I have deliberately introduced a great deal of delayed action into these arrangements. This is not to be regarded as a speculation, but rather as an act of prudence and foresight. I have deliberately introduced this element of delayed action, in the hope that, by the time the relief, as it were, explodes, things will be better and, in particular, that we shall have more goods in the shops and more production flowing along. We ought to have a very fine autumn. We shall have the family allowances starting on 1st August. That means that every mother with five children of school age will get an extra pound a week. That is a Coalition Government proposal. I make no concealment about that—the proposal of a Coalition Government, stimulated by some of its more active elements. I must not say anything about songs in my heart, because that is thought to be financially unsound; but I am very glad to think I shall have the responsibility of finding the money for what I believe was a very desirable and fundamental proposal.

Mr. Churchill (Woodford)

The right hon. Gentleman has not found the money at all.

Mr. Dalton

That is what we are doing in this Budget.

Mr. Churchill

The money was found by the Coalition Government. The right hon. Gentleman is giving away very small portions of it, inch by inch.

Mr. Dalton

Money is still flowing in Taxes devised under the Coalition Government are yielding us splendid results in this Government. As a result of the care which we are taking of the people, the taxpayers, they are responding splendidly and the revenue is rising rapidly. In this Government, as compared with the Coalition Government, we are doing much better. What I was seeking to offer to my hon. Friends opposite was the assurance that I shall never deny that this great Measure was the joint product of all parties in coalition. I ant very proud to think that upon me rests the responsibility of continuing to collect money to order to pay for it. Then we shall also have in the autumn the increase in the old age pensions to the higher scales of 26s. and 42s., according to the great National Insurance Bill, which is now passing through the House. That is a slight improvement on what was recommended by the Coalition.
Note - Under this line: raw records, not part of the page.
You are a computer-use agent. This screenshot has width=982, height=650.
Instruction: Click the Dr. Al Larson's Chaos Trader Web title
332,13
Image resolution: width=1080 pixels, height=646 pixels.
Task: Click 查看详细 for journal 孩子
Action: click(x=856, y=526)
Also, the old people will be receiving in the autumn, for the first time. their share of the postwar credits Finally, at the same time, we shall have the effect of the increase in the earned income relief. I frankly wish it could be more; hut, if things go well, I hope to make it more later on. At any rate, it is a sign that the Government are anxious to assist earnings as against investment income. We are entitled to be reasonably confident about our future. I do not know any reason why we should not be. My hon. Friend the Member for Wednesbury (Mr. S. N. Evans) made an admirable speech tonight, full of confidence, and expressing the view, widely held in the country, that, if we could come through the war victoriously, we can come, also victoriously, through these dangers and perils of the peace. They are great perils, and we must analyse them clearly and face them with courage; and that we are seeking to do.

Last night, I was returning home after the very interesting Debate we had here, and at the bottom of Downing Street met a gentleman, whom I did not know, wearing a very honourable uniform. He apparently recognised me, because he said: "Labour gets things done; that is the watchword." Greatly encouraged by this incident, I went to bed and slept soundly.

Mr. Stanley

What was he—a policeman?

Question put, and agreed to.

Resolved: That it is expedient to amend the law with respect to the National Debt and the public revenue, and to make further provision in connection with finance.

Resolution to be reported Tomorrow; Committee to sit again Tomorrow.